8 comments to “Anyone can do it!”

  • Oh dear – if Harvard is teaching it, it must be passe and hackneyed. I’d better stop.

  • Byron

    heh. Was gonna say about the same thing.

    Instead I’ll just respond to the grumpy journalist:

    [gloat] HA HA HA HA! All your media are belong to us! You have no chance to survive make your time. [/gloat]

    Nice to see those conceited elitists squirming. They sacrificed their objectivity for their politics while attempting to maintain an image of impartiality, but people are seeing through it. Their game is up, their yarn is unraveling, and all they can do is play innocent and whine about it. Like a criminal who finally gets his day in court, refusing to admit his guilt in the face of a preponderance of evidence.

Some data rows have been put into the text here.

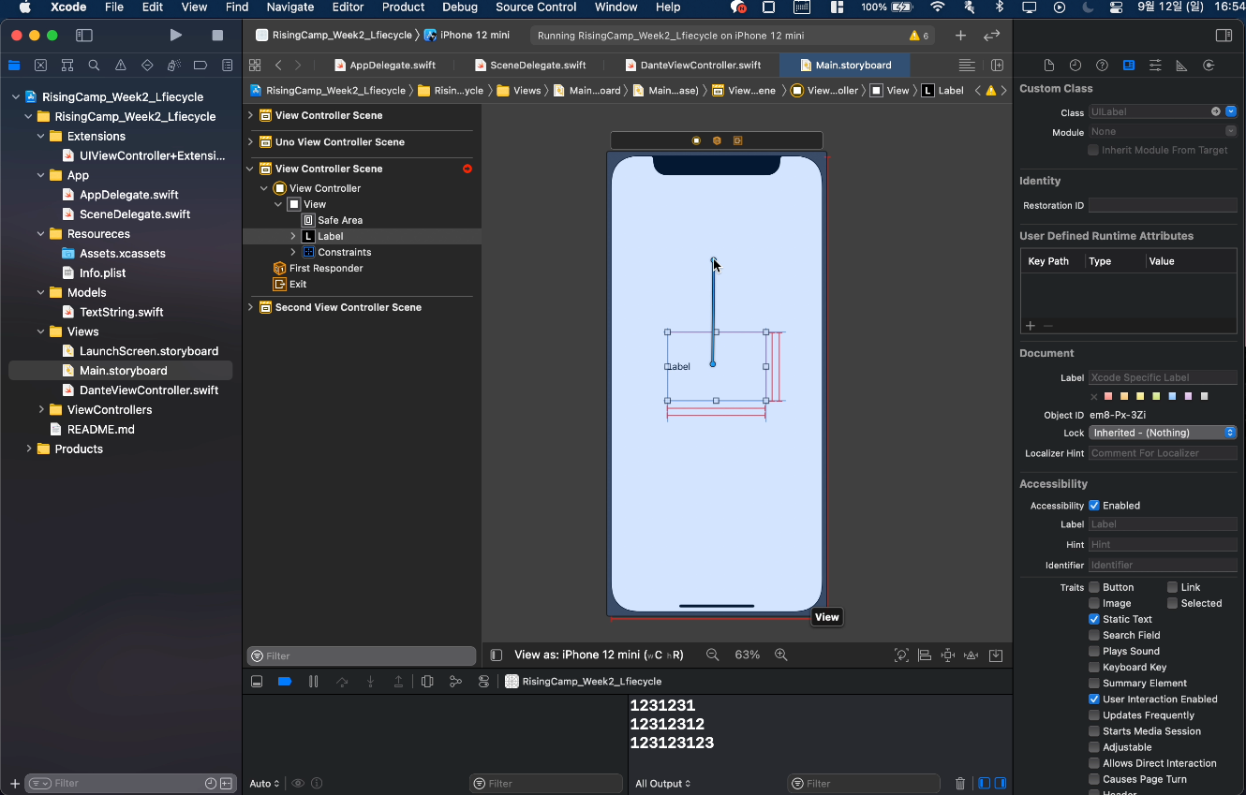Zoom out the storyboard canvas
Viewport: 1246px width, 795px height.
(x=712, y=655)
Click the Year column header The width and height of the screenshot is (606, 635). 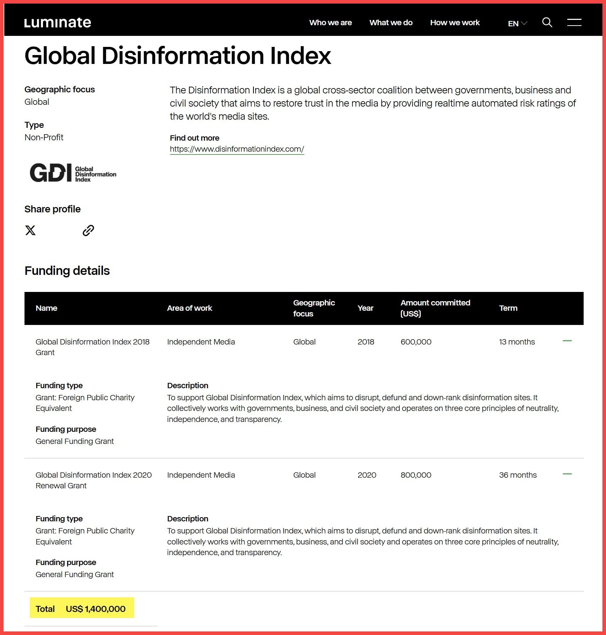tap(365, 308)
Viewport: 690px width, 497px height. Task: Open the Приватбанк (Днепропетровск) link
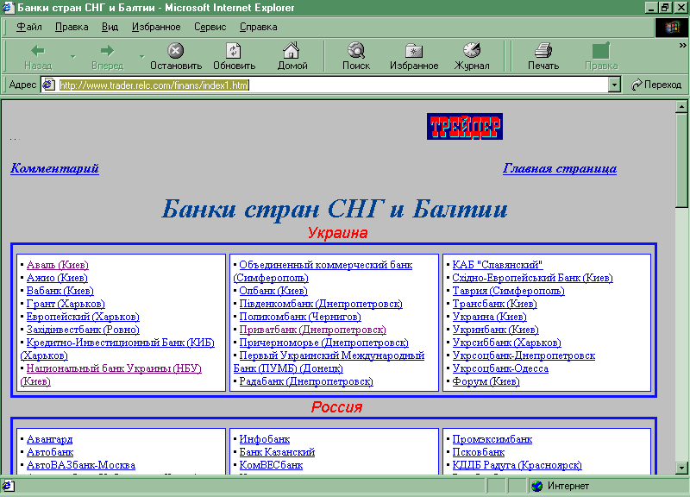click(312, 330)
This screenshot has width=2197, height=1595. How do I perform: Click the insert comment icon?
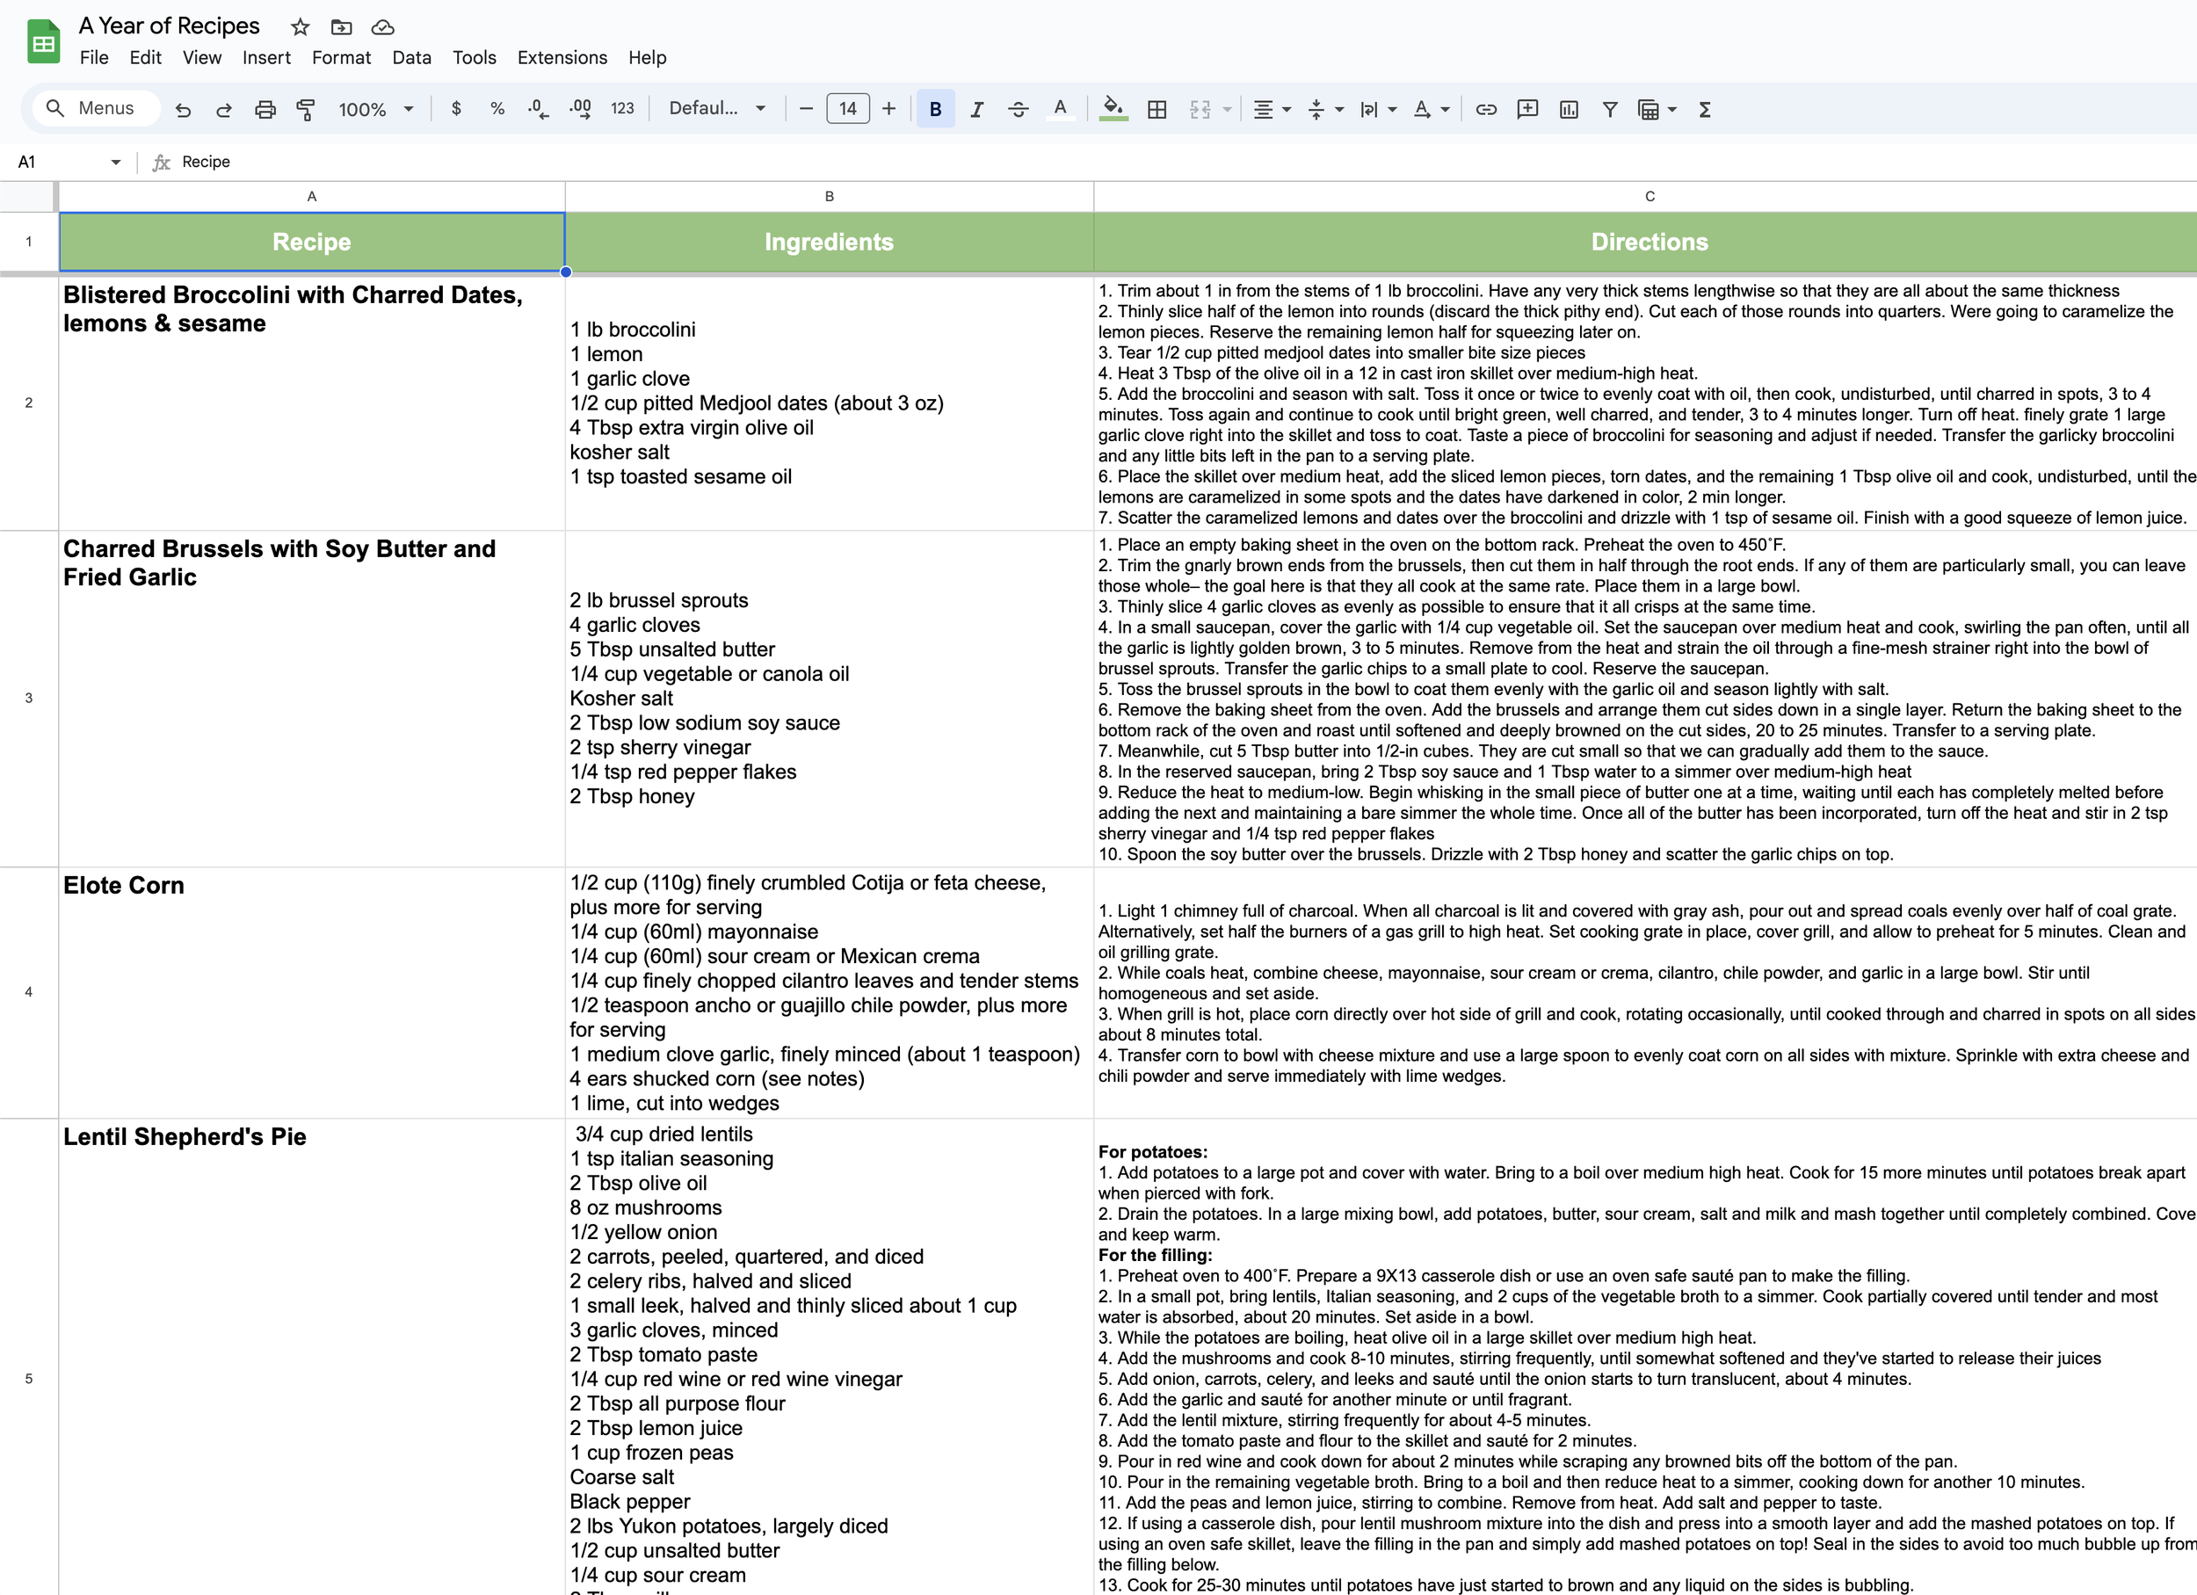pyautogui.click(x=1527, y=109)
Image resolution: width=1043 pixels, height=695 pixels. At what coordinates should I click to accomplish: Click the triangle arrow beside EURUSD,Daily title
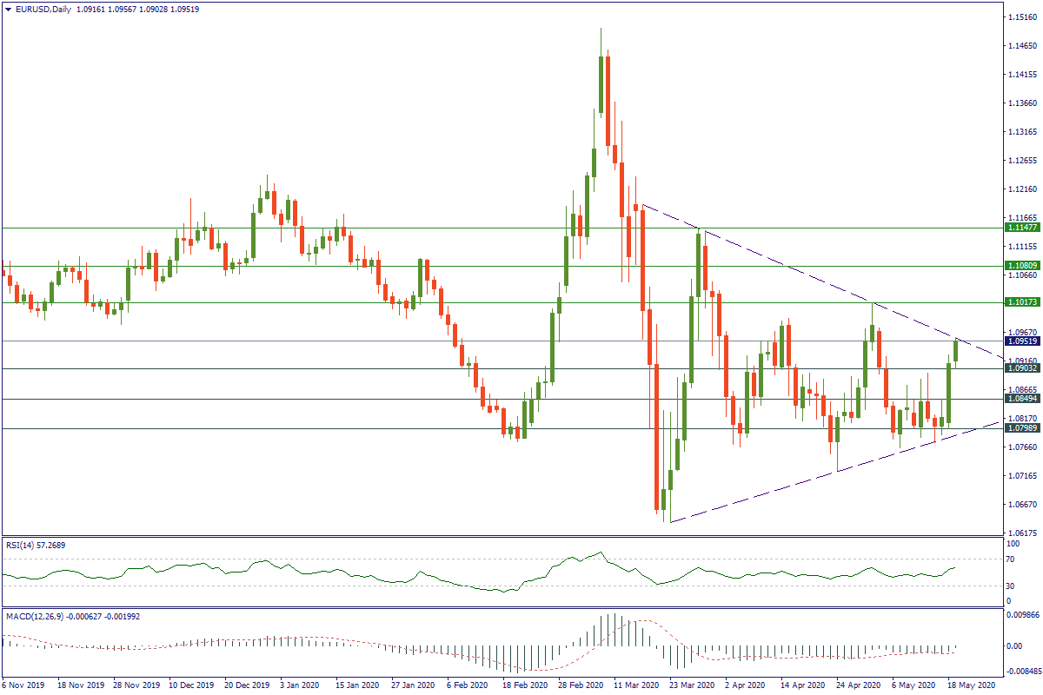(7, 8)
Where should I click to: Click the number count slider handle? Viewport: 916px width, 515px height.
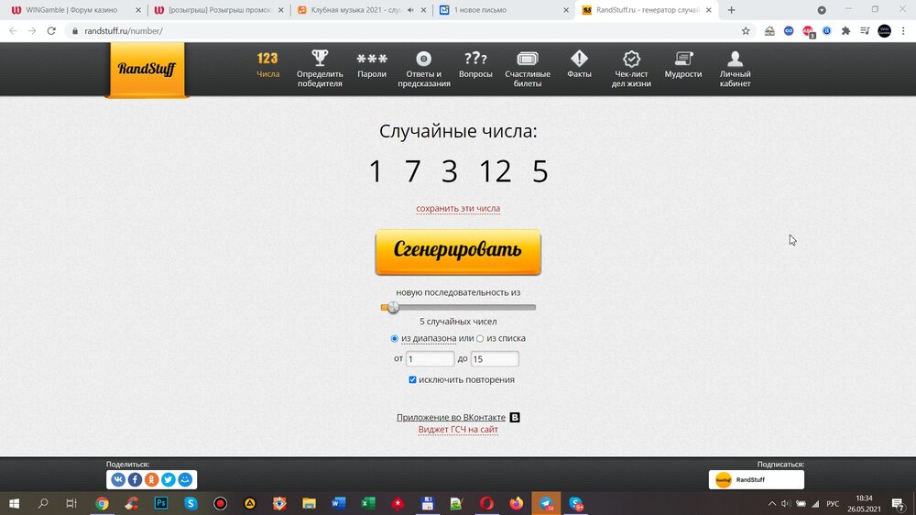pyautogui.click(x=393, y=308)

  • It is only a matter of time, though, before creeps like this journalist start lobbying the government to ‘do something’ about this ‘totally unregulated’ blogging thing.

    Expect lots of euphamisms like ‘democratic control’ to be bandied about and snide implications of ‘links’ to terrorism etc

  • First Harvard. Then the world. Perhaps the Canadian government could sponsor blogging initatives to blog-not communities in the far north and provide grants to bilingual bloggeurs. This could provide a critical cultural rampart to save us from a tide of cultural blog-perialism and enable the differently blog-vantaged thus far excluded from blogging due to having no writing talent and nothing to say.

    Wait, that won’t work… will somebody get on to the Academie Francaise and find out the approved French word for “blogging” so as to prevent the vulgarisation of la langue?

  • Tom Grey


    Google has bought Blogger! Prolly how/why Dave has time to go to Harvard.

    Prolly soon to be competition for Movable Type, etc.

  • I am not so much against journalists themselves…I am thinking, bloggers might find the floor fall out beneath them if direct journalists were to be ‘phased out.’ Samizdata is correct: some blogs are MUCH better than others, but what I have noticed is that a lot of them feed directly into the ‘main core’ media like AP, UPI etc. Not every blogger is able to jaunt off to get the goods on the story or interview the White House staff. If anything, bloggers spread the word far more quickly and what is funny to behold is when a journalist is caught in his misquotes, or his slant, and has to actually come upon the carpet to answer for it. I think THAT is what dismays a lot of them.

    I think this man worrying over losing his job has deeper concerns than that…like he has been sloughing off on the job, or writing with negligence, and his boss is wondering if this journalist is going to do any better for the company. But that guy will never admit it, to himself or the world, so he blames bloggers who are simply excersing the last frontier in human rights.

    sharon ferguson

  • Sharon’s mostly right. Bloggers generally feed off of the news, they don’t generate it. Then again, that’s true of most newspapers these days, at least in the U.S., where a few news services and high-profile papers lead everyone else. And how often do pundits report news? It happens, but not very.

    As always with a new technology, someone out there whines that it’s probably dangerous, and something should probably be done. Too bad. We’re subverting hierarchy, and we likes it.

    If someone could explain to me why surfing the net is less productive activity than sitting at home watching television in your spare time, perhaps I would agree with all these handwringing worryworts and paranoids. But it’s rather obvious that this is, in fact, a lot more intellectually engaging than most television–isn’t it?